> WHAT IS BEING ASKED: Scan the records below. Report the number of lines containing the word "entry", and nothing more.

> DATA EXCERPTS:
┌──

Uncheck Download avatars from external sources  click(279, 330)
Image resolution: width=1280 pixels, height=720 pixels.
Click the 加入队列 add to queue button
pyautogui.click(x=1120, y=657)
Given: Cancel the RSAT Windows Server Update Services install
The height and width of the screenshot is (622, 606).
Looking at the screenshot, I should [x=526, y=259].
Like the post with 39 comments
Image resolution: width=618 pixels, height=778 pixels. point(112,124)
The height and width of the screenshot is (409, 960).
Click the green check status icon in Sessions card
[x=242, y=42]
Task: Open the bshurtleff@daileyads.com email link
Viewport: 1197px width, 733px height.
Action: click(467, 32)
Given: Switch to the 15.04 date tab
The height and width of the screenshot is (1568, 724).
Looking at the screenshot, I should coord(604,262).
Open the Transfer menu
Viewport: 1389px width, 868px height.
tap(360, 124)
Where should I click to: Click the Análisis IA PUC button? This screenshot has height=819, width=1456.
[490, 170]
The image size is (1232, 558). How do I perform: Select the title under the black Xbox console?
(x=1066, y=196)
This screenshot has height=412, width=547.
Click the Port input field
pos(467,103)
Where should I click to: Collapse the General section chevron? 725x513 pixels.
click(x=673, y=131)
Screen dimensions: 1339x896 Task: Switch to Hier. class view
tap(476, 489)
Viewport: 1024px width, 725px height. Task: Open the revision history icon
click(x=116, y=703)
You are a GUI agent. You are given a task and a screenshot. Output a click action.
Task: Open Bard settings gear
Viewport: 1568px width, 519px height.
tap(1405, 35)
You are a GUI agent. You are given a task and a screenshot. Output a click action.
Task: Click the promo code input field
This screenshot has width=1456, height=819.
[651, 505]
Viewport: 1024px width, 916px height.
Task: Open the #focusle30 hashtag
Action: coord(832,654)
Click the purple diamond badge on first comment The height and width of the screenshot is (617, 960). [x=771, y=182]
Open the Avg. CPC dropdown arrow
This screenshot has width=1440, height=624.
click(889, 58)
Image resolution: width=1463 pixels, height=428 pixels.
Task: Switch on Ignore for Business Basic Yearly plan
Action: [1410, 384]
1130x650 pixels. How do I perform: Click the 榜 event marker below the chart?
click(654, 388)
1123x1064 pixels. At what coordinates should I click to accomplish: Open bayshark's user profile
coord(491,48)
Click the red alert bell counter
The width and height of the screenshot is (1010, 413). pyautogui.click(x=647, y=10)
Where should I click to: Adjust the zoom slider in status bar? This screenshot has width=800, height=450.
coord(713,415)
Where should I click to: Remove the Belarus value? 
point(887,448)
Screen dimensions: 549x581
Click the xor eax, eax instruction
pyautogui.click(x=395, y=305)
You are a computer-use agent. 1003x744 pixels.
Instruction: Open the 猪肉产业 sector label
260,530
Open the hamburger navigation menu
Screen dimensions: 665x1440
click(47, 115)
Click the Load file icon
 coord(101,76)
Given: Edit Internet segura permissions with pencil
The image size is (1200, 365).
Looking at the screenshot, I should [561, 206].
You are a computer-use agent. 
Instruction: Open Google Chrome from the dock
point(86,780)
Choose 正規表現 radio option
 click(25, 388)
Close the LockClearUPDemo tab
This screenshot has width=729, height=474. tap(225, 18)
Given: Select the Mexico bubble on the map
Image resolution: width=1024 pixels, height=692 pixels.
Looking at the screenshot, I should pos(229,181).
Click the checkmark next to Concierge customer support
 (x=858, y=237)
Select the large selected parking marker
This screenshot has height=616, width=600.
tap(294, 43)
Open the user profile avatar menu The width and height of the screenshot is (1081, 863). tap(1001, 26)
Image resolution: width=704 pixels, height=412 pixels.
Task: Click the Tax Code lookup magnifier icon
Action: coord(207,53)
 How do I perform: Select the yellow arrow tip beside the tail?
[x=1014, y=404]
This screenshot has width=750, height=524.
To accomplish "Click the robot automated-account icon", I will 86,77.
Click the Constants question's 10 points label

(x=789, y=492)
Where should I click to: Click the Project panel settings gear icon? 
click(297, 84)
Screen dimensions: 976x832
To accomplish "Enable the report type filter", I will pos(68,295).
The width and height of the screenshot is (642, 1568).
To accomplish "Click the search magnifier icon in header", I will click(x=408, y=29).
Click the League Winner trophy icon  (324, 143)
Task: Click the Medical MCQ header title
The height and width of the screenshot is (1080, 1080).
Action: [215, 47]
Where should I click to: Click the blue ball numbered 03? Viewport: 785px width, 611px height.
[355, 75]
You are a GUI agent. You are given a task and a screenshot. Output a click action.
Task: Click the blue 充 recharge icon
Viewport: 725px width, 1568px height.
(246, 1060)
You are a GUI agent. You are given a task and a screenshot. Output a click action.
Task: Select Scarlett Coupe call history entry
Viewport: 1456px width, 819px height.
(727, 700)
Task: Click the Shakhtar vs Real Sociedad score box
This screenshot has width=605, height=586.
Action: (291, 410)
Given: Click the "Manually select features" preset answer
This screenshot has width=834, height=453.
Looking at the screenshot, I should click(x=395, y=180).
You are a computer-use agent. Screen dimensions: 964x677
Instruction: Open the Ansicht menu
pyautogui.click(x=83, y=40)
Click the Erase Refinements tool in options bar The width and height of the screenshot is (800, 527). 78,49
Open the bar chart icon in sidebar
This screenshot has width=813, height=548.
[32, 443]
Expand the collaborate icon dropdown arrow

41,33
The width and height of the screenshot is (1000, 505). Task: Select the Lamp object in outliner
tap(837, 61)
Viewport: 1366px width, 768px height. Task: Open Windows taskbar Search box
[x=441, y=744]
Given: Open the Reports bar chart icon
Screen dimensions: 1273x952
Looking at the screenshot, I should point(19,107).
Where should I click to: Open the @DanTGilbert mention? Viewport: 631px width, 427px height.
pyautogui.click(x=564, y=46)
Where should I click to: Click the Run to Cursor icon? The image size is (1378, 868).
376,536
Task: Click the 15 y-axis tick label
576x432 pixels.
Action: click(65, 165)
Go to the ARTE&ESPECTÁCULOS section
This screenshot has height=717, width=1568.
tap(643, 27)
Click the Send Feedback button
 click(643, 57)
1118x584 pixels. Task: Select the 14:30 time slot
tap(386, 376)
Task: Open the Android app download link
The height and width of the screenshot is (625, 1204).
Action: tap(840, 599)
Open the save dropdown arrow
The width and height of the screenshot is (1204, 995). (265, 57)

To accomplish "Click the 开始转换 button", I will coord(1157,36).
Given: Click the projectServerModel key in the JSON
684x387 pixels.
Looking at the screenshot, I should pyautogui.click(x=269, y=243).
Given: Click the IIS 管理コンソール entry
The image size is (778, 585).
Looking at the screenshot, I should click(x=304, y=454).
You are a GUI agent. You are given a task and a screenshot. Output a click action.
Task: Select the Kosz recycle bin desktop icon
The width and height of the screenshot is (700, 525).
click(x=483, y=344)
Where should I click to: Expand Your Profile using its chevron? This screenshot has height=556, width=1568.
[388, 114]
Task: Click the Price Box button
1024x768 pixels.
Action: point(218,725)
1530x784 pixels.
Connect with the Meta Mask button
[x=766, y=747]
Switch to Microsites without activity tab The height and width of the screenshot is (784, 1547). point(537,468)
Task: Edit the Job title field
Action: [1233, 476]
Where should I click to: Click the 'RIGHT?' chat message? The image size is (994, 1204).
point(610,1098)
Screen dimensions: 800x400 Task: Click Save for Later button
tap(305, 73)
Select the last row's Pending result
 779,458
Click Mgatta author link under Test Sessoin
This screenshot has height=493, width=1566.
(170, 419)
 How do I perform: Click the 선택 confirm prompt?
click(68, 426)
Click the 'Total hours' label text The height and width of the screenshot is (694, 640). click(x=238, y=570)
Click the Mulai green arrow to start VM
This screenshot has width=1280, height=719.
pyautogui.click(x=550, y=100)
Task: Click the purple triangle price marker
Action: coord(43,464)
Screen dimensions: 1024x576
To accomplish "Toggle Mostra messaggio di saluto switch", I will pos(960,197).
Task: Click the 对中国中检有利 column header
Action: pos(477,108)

└──

> YOUR SOLUTION: 2